- [Required work]
Give the lines of the material as a JSON list of strings, one string per line and with blank lines left out, starting at the line that contains "Landmarks of Excellence (171, 83)" and ending with the last line of the material.
**********
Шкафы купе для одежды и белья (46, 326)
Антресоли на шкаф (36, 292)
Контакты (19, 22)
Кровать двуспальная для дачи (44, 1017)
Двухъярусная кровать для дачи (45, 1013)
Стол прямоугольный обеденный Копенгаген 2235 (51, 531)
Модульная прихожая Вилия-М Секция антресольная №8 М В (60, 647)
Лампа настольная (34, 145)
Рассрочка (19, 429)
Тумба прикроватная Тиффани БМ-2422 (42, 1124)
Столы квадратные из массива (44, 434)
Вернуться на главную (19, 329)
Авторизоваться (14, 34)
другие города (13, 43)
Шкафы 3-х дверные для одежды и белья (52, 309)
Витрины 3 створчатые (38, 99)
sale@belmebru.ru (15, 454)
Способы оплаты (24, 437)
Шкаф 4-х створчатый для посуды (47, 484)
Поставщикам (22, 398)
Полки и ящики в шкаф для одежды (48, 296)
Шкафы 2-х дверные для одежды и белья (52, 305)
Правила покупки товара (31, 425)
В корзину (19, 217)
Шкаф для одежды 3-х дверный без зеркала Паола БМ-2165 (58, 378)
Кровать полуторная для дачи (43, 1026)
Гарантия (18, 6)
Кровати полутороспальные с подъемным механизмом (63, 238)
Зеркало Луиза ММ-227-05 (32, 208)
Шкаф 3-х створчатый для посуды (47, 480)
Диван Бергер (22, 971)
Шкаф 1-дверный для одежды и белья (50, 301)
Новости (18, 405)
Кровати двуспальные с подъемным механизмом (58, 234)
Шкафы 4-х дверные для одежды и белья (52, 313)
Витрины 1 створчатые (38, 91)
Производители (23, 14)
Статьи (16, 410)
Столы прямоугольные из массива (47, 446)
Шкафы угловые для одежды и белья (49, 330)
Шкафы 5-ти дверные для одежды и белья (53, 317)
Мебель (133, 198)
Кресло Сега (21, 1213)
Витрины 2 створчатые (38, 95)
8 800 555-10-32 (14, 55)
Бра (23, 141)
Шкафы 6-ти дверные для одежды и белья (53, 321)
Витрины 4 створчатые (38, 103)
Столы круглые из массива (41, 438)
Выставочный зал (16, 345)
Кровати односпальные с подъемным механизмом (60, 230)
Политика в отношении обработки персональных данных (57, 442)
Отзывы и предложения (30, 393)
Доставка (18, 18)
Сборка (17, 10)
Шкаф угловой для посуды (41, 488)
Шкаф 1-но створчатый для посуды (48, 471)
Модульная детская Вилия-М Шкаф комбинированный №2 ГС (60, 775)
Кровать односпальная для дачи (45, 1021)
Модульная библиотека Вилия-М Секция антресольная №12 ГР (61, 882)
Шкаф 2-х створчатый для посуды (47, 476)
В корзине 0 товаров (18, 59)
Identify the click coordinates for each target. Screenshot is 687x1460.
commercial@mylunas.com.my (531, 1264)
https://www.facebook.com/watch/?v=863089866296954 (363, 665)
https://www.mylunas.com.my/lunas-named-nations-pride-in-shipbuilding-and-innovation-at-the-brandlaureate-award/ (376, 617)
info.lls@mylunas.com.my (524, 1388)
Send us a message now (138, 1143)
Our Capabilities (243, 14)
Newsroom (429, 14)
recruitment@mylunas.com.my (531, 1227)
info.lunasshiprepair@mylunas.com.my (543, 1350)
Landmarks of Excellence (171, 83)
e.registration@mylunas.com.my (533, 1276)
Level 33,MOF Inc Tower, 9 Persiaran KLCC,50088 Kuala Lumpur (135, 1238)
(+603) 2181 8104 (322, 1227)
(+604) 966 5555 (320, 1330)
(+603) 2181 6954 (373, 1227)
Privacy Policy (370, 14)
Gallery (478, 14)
**********
- [Response to this exercise]
[
  "Landmarks of Excellence (171, 83)",
  "e.registration@mylunas.com.my (533, 1276)",
  "Level 33,MOF Inc Tower, 9 Persiaran KLCC,50088 Kuala Lumpur (135, 1238)",
  "(+603) 2181 8104 (322, 1227)",
  "(+604) 966 5555 (320, 1330)",
  "(+603) 2181 6954 (373, 1227)",
  "Privacy Policy (370, 14)",
  "Gallery (478, 14)"
]